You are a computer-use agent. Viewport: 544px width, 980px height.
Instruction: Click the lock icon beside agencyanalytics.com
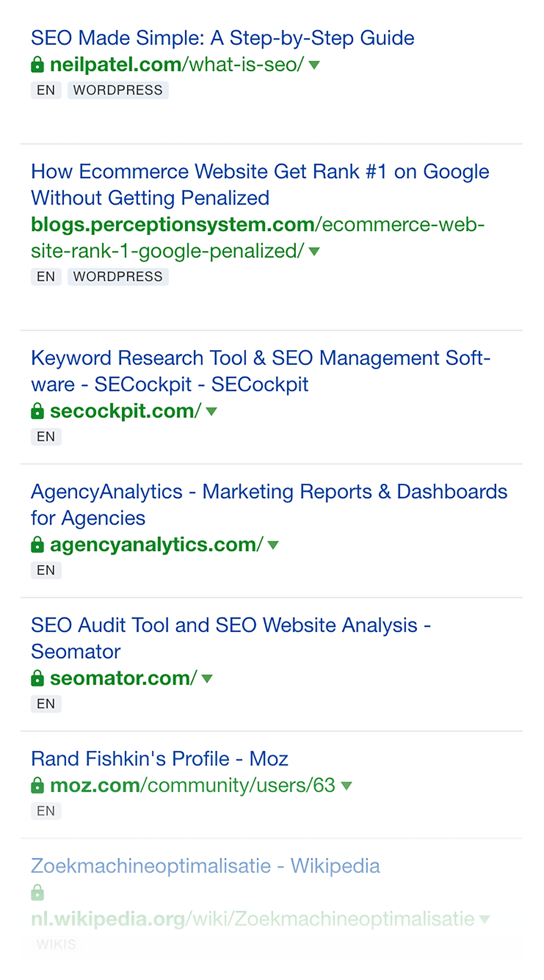37,544
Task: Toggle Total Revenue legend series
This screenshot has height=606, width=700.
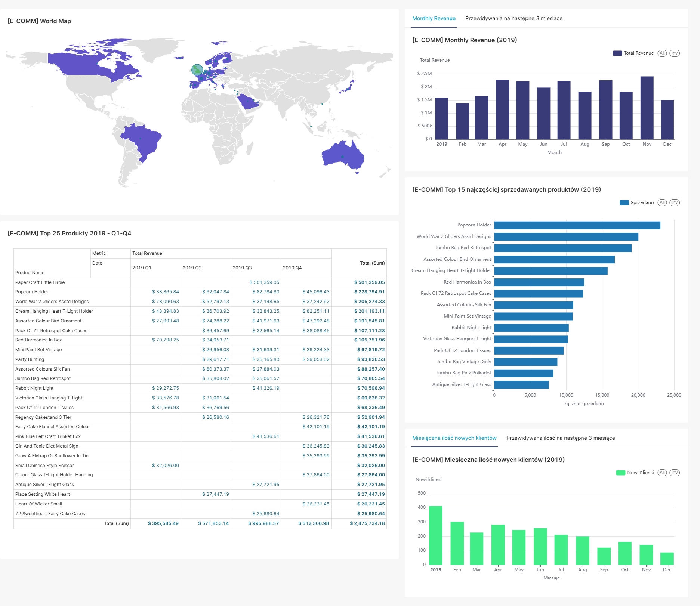Action: point(633,53)
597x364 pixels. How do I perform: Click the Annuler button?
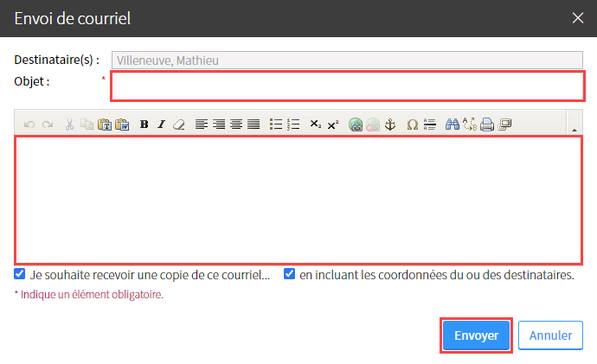pyautogui.click(x=550, y=335)
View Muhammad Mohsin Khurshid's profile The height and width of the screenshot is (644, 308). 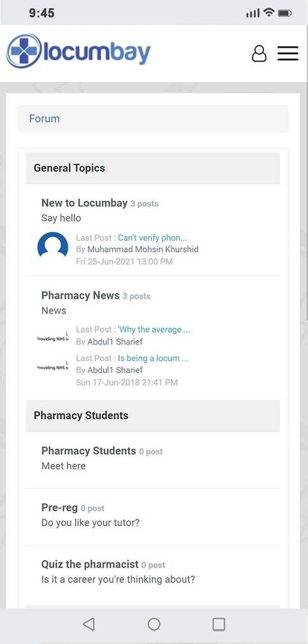(x=143, y=249)

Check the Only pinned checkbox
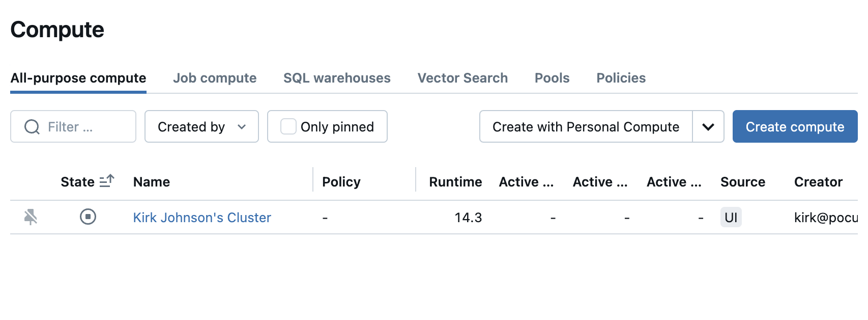288,127
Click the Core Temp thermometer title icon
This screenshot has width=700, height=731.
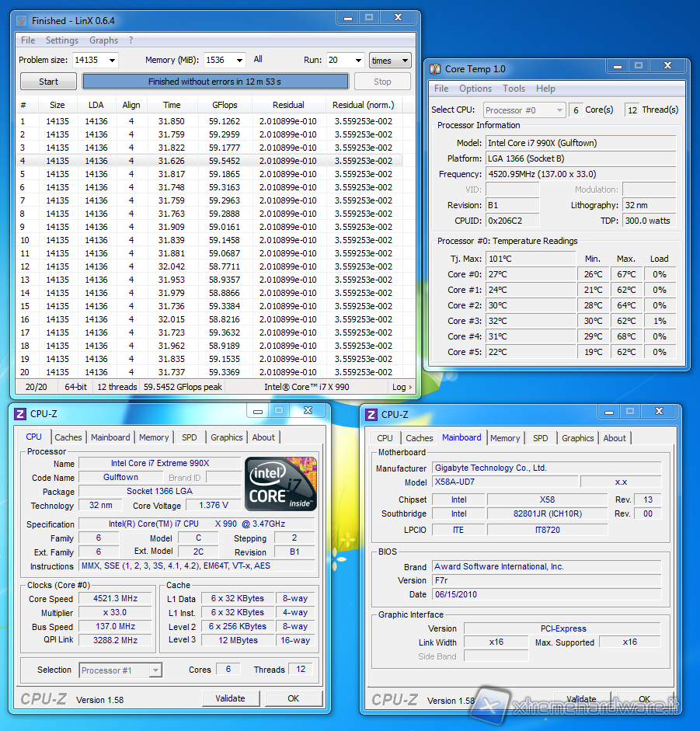pyautogui.click(x=434, y=69)
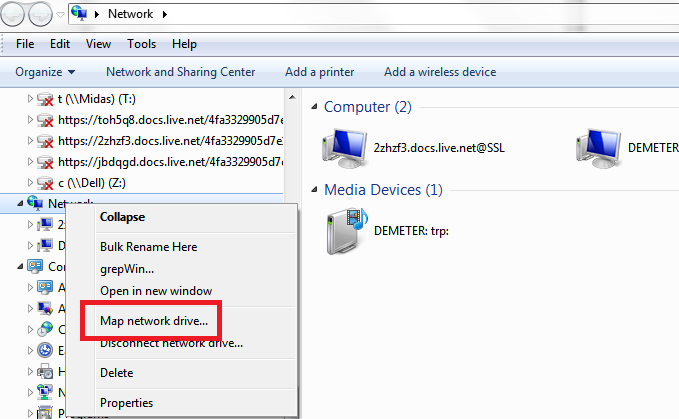Click Add a printer button
Image resolution: width=679 pixels, height=419 pixels.
pos(319,72)
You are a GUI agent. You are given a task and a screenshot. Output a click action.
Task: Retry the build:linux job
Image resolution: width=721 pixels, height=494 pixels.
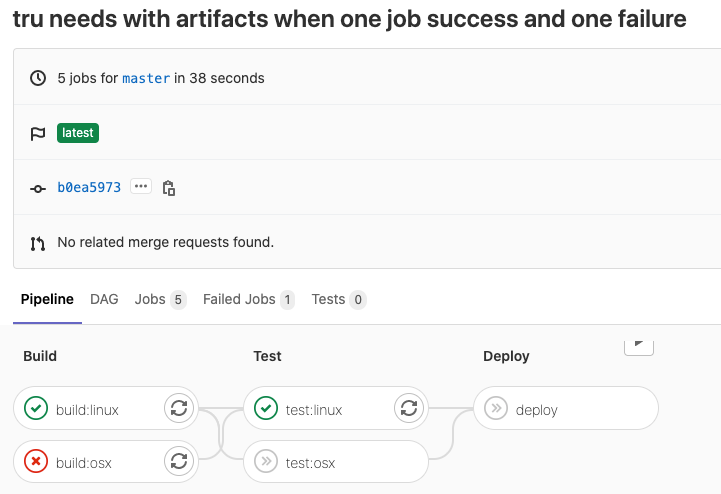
+++++
Task objective.
Where a line above includes "agent", copy that line.

Response for this exercise.
You are a computer-use agent. Viewport: 544px width, 980px height.
You are a GUI agent. You are given a task and a screenshot. Output a click action.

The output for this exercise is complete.